The procedural steps for cross-validation method are as follows:

Step (1) k-Fold data are split from the dataset for the test procedure.

Step (2) The dataset is split into k-fold equal number of subsets. While the k − 1 number of dataset is used for the dataset training procedure, one is excluded from the training procedure so that it can be used for the purposes of testing.

Step (3) The application procedure in Step (2) is iterated k times. In the meantime, the accuracy rates of each application are calculated. By doing the calculation of the accuracy rate average, test accuracy rate is obtained.

Now, at this point, let us try to understand the application steps of cross-validation method in line with the procedural steps specified earlier.

Example 3.8 Let us get the test accuracy rate of WAIS-R dataset (Table 2.19) by splitting it according to 10-fold cross-validation method through k-NN algorithm.

Step (1) WAIS-R dataset (400 × 21) is split for the 10-fold data test procedure.
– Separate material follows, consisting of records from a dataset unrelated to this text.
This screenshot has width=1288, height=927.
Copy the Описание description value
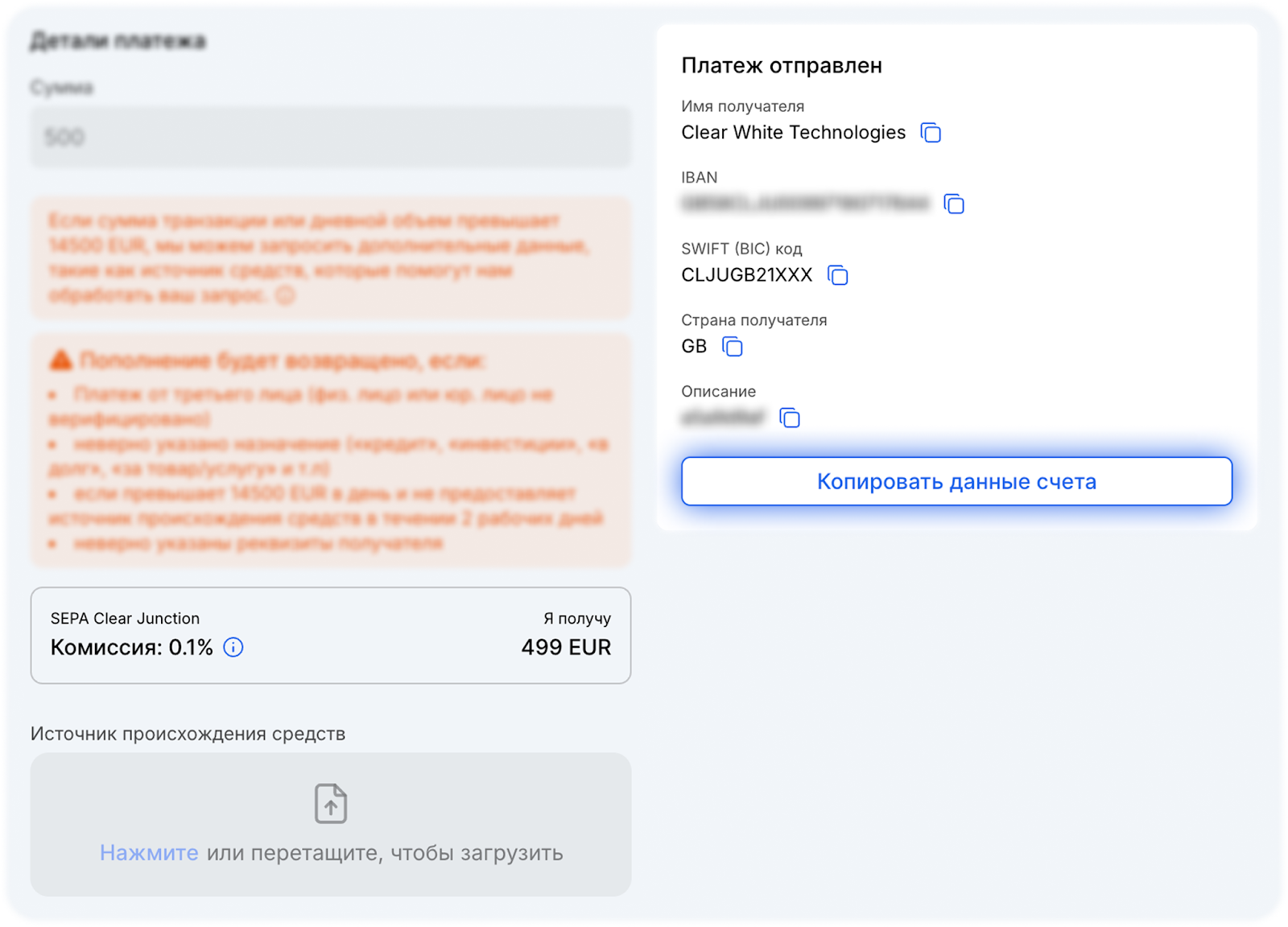(790, 418)
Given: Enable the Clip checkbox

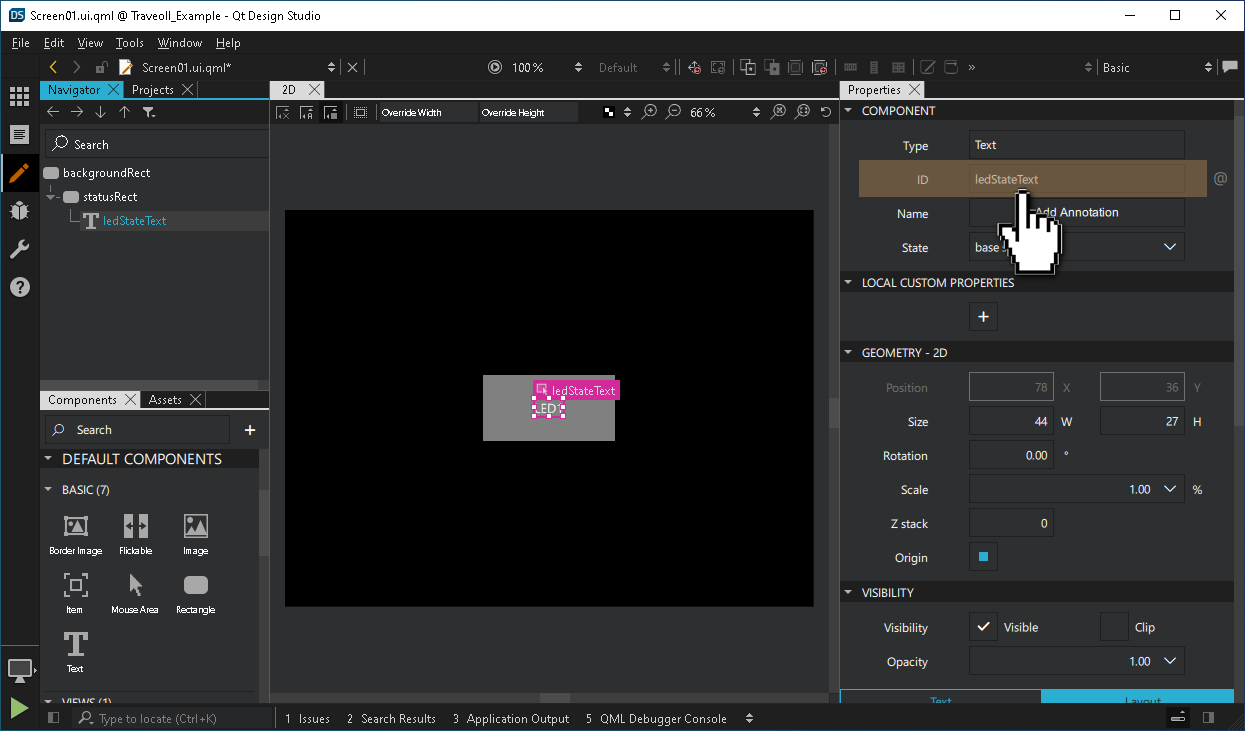Looking at the screenshot, I should [1114, 627].
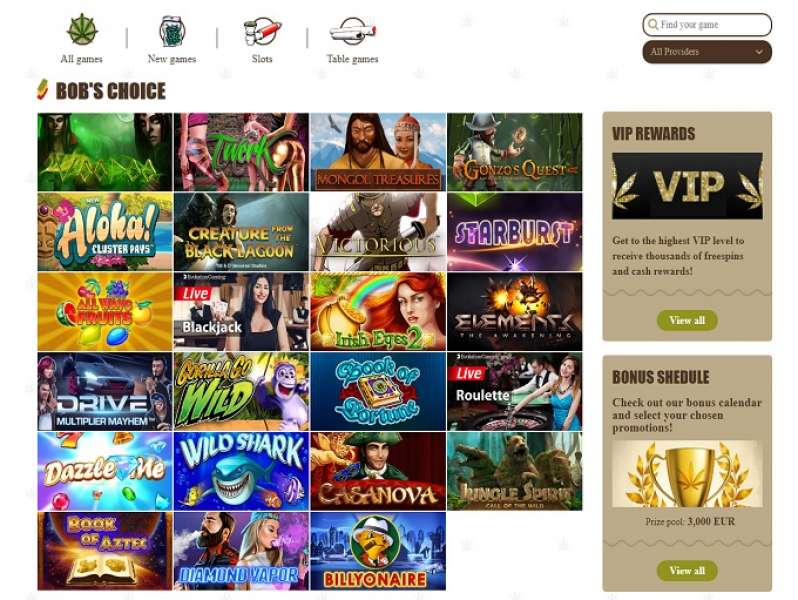
Task: Open Gonzo's Quest game tile
Action: point(515,152)
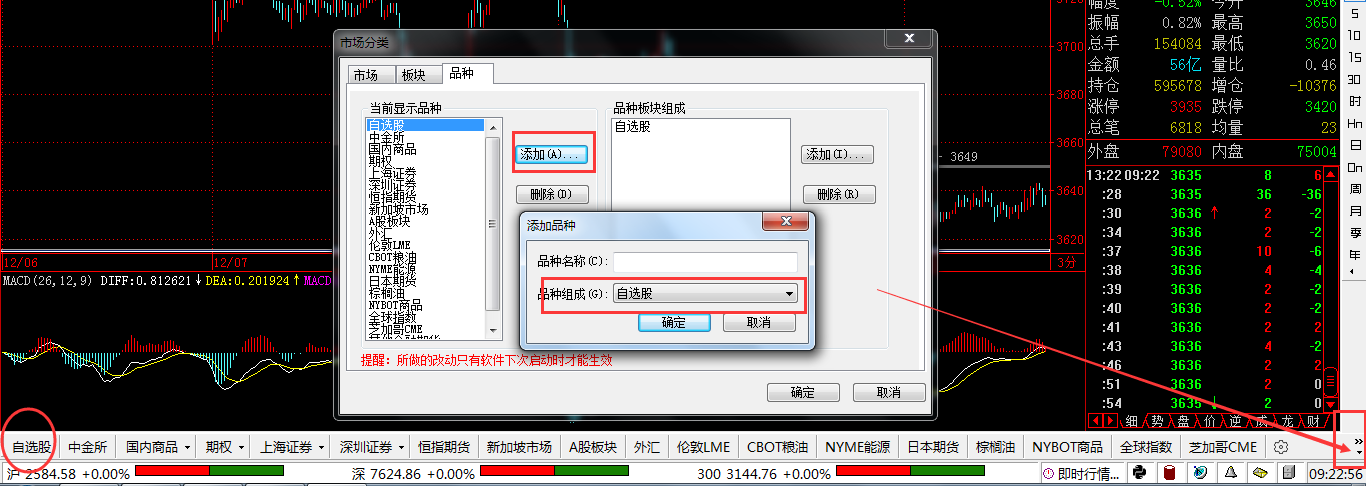Open the 上海证券 tab dropdown arrow

pyautogui.click(x=320, y=447)
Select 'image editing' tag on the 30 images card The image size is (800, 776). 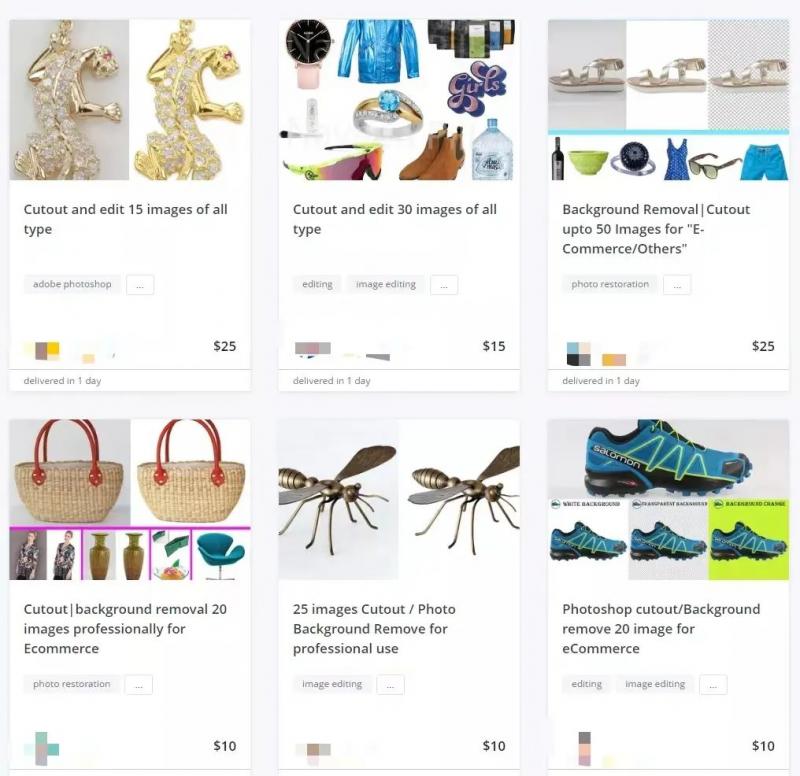click(x=386, y=284)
Step (2) The dataset is split into k-fold equal number of subsets. While the 10 × (40 × 21) −1 number of dataset is used for the dataset training procedure, one is excluded from the training procedure so that it can be used for the purposes of testing.

Step (3) The application procedure in Step (2) is iterated k = 10 times. In the meantime, the accuracy rates of each application are calculated. The cells marked in dark color in Figure 3.9 are calculated. By calculating the accuracy rate average based on Figure 3.9 ((50% + 51% +42% + ... + 75%)/10), test accuracy rate is obtained. According to k-NN algorithm, the test accuracy rate is obtained as 70.01%.

As shown in Figure 3.9, k = 1, 2,…, 10 steps, 40 × 21 matrix training and test data in each cell are different from one another.